_Work item:_
Every single record below is to be reproduced exactly.

_Records for this task:_

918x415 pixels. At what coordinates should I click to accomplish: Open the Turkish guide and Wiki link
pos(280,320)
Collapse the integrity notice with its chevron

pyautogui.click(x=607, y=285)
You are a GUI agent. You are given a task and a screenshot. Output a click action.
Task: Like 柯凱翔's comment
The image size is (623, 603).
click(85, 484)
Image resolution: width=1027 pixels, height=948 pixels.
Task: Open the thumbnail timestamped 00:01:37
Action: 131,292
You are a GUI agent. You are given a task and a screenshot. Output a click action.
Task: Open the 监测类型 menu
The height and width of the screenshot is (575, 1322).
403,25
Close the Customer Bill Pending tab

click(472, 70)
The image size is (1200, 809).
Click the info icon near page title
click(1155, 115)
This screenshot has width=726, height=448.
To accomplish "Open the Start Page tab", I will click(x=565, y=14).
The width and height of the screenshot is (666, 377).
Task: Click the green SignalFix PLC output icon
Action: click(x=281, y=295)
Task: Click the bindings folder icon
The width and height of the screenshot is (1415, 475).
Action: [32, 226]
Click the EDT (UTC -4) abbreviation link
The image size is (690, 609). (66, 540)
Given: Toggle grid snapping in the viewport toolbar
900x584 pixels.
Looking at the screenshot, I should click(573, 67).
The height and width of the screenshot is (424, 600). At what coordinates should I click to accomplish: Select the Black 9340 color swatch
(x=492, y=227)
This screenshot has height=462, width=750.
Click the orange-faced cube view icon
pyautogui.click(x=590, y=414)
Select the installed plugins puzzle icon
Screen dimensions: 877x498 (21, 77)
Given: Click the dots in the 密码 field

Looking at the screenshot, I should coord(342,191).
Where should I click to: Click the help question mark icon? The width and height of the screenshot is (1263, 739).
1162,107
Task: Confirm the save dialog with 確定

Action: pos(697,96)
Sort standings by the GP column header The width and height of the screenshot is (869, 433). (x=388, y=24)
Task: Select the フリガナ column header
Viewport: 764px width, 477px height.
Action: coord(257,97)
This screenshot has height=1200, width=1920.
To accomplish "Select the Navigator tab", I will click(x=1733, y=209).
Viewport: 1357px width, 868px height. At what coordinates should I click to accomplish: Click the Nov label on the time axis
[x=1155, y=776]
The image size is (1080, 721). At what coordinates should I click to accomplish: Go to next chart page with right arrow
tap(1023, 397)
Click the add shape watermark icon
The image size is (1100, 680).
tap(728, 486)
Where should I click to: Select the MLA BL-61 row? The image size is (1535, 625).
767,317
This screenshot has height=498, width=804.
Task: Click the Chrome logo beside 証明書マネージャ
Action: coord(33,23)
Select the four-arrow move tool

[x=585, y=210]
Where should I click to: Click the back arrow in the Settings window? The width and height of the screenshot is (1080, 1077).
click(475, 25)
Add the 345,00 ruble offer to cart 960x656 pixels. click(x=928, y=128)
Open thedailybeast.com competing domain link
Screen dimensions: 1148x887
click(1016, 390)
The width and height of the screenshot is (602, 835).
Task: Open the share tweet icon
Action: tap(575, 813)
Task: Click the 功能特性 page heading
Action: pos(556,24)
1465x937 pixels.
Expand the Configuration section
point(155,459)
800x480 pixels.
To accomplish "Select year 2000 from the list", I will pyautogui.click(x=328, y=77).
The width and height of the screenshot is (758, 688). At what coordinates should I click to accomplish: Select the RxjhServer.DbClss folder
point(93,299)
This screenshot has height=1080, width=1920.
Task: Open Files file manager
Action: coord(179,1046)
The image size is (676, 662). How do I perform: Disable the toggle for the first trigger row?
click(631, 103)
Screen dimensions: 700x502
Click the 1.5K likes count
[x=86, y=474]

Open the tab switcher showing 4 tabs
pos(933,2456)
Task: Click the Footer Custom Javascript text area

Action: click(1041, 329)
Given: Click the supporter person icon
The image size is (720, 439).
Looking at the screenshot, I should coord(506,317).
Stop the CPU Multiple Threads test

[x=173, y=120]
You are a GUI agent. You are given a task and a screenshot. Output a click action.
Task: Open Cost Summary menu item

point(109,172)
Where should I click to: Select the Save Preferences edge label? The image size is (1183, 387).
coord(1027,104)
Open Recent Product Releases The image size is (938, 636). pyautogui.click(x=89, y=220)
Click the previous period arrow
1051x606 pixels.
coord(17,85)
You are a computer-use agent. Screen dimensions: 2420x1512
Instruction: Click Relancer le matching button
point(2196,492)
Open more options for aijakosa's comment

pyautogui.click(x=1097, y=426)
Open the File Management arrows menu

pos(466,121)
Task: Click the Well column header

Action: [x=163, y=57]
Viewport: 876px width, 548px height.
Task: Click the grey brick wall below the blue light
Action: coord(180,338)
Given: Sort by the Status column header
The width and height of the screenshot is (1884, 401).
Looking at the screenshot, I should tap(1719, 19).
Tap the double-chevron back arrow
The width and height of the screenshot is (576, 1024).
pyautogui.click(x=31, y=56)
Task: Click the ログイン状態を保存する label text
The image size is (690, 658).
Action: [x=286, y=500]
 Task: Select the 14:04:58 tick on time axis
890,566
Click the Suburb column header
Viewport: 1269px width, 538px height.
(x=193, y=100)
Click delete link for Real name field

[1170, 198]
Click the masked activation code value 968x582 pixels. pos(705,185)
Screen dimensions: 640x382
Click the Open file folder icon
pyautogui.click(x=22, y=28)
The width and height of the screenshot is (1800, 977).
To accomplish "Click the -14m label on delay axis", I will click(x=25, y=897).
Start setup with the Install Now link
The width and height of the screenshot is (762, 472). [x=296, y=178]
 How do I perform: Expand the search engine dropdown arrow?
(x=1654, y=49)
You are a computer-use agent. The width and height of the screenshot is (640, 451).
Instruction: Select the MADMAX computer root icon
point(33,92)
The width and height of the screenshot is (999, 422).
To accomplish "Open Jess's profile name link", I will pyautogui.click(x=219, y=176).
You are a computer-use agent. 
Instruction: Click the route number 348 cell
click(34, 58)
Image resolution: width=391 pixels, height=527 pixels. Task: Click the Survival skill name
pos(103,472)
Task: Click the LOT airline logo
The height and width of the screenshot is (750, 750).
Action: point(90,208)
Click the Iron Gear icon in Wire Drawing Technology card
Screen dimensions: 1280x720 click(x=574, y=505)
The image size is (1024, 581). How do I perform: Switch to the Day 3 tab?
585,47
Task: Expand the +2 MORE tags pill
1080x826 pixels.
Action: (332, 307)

_Problem solution:_
918x415 pixels. At what coordinates should I click to accomplish: Open the Turkish guide and Wiki link
pos(280,320)
Collapse the integrity notice with its chevron

pyautogui.click(x=607, y=285)
You are a GUI agent. You are given a task and a screenshot. Output a click action.
Task: Like 柯凱翔's comment
The image size is (623, 603).
click(85, 484)
Image resolution: width=1027 pixels, height=948 pixels.
Task: Open the thumbnail timestamped 00:01:37
Action: 131,292
You are a GUI agent. You are given a task and a screenshot. Output a click action.
Task: Open the 监测类型 menu
The height and width of the screenshot is (575, 1322).
403,25
Close the Customer Bill Pending tab

click(472, 70)
The image size is (1200, 809).
Click the info icon near page title
click(1155, 115)
This screenshot has width=726, height=448.
To accomplish "Open the Start Page tab", I will click(x=565, y=14).
The width and height of the screenshot is (666, 377).
Task: Click the green SignalFix PLC output icon
Action: click(x=281, y=295)
Task: Click the bindings folder icon
The width and height of the screenshot is (1415, 475).
Action: [32, 226]
Click the EDT (UTC -4) abbreviation link
The image size is (690, 609). (66, 540)
Given: Toggle grid snapping in the viewport toolbar
900x584 pixels.
Looking at the screenshot, I should click(573, 67).
The height and width of the screenshot is (424, 600). At what coordinates should I click to accomplish: Select the Black 9340 color swatch
(x=492, y=227)
This screenshot has height=462, width=750.
Click the orange-faced cube view icon
pyautogui.click(x=590, y=414)
Select the installed plugins puzzle icon
Screen dimensions: 877x498 (21, 77)
Given: Click the dots in the 密码 field

Looking at the screenshot, I should coord(342,191).
Where should I click to: Click the help question mark icon? The width and height of the screenshot is (1263, 739).
1162,107
Task: Confirm the save dialog with 確定

Action: pos(697,96)
Sort standings by the GP column header The width and height of the screenshot is (869, 433). (x=388, y=24)
Task: Select the フリガナ column header
Viewport: 764px width, 477px height.
Action: coord(257,97)
This screenshot has height=1200, width=1920.
To accomplish "Select the Navigator tab", I will click(x=1733, y=209).
Viewport: 1357px width, 868px height. At what coordinates should I click to accomplish: Click the Nov label on the time axis
[x=1155, y=776]
The image size is (1080, 721). At what coordinates should I click to accomplish: Go to next chart page with right arrow
tap(1023, 397)
Click the add shape watermark icon
The image size is (1100, 680).
tap(728, 486)
Where should I click to: Select the MLA BL-61 row? The image size is (1535, 625).
767,317
This screenshot has height=498, width=804.
Task: Click the Chrome logo beside 証明書マネージャ
Action: coord(33,23)
Select the four-arrow move tool

[x=585, y=210]
Where should I click to: Click the back arrow in the Settings window? The width and height of the screenshot is (1080, 1077).
click(475, 25)
Add the 345,00 ruble offer to cart 960x656 pixels. click(x=928, y=128)
Open thedailybeast.com competing domain link
Screen dimensions: 1148x887
click(1016, 390)
The width and height of the screenshot is (602, 835).
Task: Open the share tweet icon
Action: tap(575, 813)
Task: Click the 功能特性 page heading
Action: pos(556,24)
1465x937 pixels.
Expand the Configuration section
point(155,459)
800x480 pixels.
To accomplish "Select year 2000 from the list", I will pyautogui.click(x=328, y=77).
The width and height of the screenshot is (758, 688). At what coordinates should I click to accomplish: Select the RxjhServer.DbClss folder
point(93,299)
This screenshot has height=1080, width=1920.
Task: Open Files file manager
Action: coord(179,1046)
The image size is (676, 662). How do I perform: Disable the toggle for the first trigger row?
click(631, 103)
Screen dimensions: 700x502
Click the 1.5K likes count
[x=86, y=474]

Open the tab switcher showing 4 tabs
pos(933,2456)
Task: Click the Footer Custom Javascript text area

Action: click(1041, 329)
Given: Click the supporter person icon
The image size is (720, 439).
Looking at the screenshot, I should coord(506,317).
Stop the CPU Multiple Threads test

[x=173, y=120]
You are a GUI agent. You are given a task and a screenshot. Output a click action.
Task: Open Cost Summary menu item

point(109,172)
Where should I click to: Select the Save Preferences edge label? The image size is (1183, 387).
coord(1027,104)
Open Recent Product Releases The image size is (938, 636). pyautogui.click(x=89, y=220)
Click the previous period arrow
1051x606 pixels.
coord(17,85)
You are a computer-use agent. Screen dimensions: 2420x1512
Instruction: Click Relancer le matching button
point(2196,492)
Open more options for aijakosa's comment

pyautogui.click(x=1097, y=426)
Open the File Management arrows menu

pos(466,121)
Task: Click the Well column header

Action: [x=163, y=57]
Viewport: 876px width, 548px height.
Task: Click the grey brick wall below the blue light
Action: coord(180,338)
Given: Sort by the Status column header
The width and height of the screenshot is (1884, 401).
Looking at the screenshot, I should tap(1719, 19).
Tap the double-chevron back arrow
The width and height of the screenshot is (576, 1024).
pyautogui.click(x=31, y=56)
Task: Click the ログイン状態を保存する label text
The image size is (690, 658).
Action: [x=286, y=500]
 Task: Select the 14:04:58 tick on time axis
890,566
Click the Suburb column header
Viewport: 1269px width, 538px height.
(x=193, y=100)
Click delete link for Real name field

[1170, 198]
Click the masked activation code value 968x582 pixels. pos(705,185)
Screen dimensions: 640x382
Click the Open file folder icon
pyautogui.click(x=22, y=28)
The width and height of the screenshot is (1800, 977).
To accomplish "Click the -14m label on delay axis", I will click(x=25, y=897).
Start setup with the Install Now link
The width and height of the screenshot is (762, 472). [x=296, y=178]
 How do I perform: Expand the search engine dropdown arrow?
(x=1654, y=49)
You are a computer-use agent. The width and height of the screenshot is (640, 451).
Instruction: Select the MADMAX computer root icon
point(33,92)
The width and height of the screenshot is (999, 422).
To accomplish "Open Jess's profile name link", I will pyautogui.click(x=219, y=176).
You are a computer-use agent. 
Instruction: Click the route number 348 cell
click(34, 58)
Image resolution: width=391 pixels, height=527 pixels. Task: Click the Survival skill name
pos(103,472)
Task: Click the LOT airline logo
The height and width of the screenshot is (750, 750).
Action: point(90,208)
Click the Iron Gear icon in Wire Drawing Technology card
Screen dimensions: 1280x720 click(x=574, y=505)
The image size is (1024, 581). How do I perform: Switch to the Day 3 tab?
585,47
Task: Expand the +2 MORE tags pill
1080x826 pixels.
Action: (332, 307)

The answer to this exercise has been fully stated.